TASK TO CARRY OUT - Please report each line in the material below that includes "agent".

===== DATA RECORDS =====

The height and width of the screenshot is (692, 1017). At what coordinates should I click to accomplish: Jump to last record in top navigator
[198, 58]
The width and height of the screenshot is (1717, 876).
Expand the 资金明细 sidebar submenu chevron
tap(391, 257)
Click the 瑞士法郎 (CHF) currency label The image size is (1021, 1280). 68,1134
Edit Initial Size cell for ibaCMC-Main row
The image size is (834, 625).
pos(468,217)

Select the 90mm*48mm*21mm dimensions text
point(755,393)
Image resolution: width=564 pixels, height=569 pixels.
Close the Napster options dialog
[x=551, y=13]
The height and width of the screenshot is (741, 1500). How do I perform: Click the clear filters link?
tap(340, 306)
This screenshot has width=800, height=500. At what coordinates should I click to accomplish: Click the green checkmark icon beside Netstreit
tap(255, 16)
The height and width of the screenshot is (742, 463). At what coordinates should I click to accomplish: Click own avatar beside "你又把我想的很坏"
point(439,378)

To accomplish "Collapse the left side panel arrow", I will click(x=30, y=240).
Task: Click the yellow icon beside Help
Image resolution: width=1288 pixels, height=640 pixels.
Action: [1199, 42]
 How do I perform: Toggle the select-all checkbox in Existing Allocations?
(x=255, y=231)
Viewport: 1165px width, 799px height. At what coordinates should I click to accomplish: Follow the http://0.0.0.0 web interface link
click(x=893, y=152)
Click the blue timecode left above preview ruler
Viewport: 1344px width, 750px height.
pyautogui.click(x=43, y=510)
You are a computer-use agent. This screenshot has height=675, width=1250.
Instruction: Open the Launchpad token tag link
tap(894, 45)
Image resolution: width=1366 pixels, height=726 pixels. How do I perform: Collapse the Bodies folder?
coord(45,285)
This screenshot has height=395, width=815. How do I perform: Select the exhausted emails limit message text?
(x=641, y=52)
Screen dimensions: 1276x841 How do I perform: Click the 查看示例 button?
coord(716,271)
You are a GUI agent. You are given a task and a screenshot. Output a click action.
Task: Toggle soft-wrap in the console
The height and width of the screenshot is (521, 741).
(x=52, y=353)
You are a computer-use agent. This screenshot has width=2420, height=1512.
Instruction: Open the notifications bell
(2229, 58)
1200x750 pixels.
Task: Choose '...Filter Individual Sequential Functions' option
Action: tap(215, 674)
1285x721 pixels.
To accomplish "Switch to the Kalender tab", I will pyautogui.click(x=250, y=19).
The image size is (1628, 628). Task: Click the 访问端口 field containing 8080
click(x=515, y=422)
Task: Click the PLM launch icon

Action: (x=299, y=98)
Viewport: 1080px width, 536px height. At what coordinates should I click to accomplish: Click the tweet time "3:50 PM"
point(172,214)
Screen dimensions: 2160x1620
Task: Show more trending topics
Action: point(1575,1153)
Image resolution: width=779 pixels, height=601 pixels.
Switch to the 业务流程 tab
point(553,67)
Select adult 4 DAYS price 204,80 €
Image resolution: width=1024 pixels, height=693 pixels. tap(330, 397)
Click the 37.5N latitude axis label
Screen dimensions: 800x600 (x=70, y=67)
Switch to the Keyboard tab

=====

ANSWER TO THE EXERCISE -
You are a computer-use agent. This screenshot has height=675, width=1250.
You are a GUI agent. You are given a task and a screenshot. Output a click action.
You are a computer-use agent. This screenshot has width=2420, height=1512.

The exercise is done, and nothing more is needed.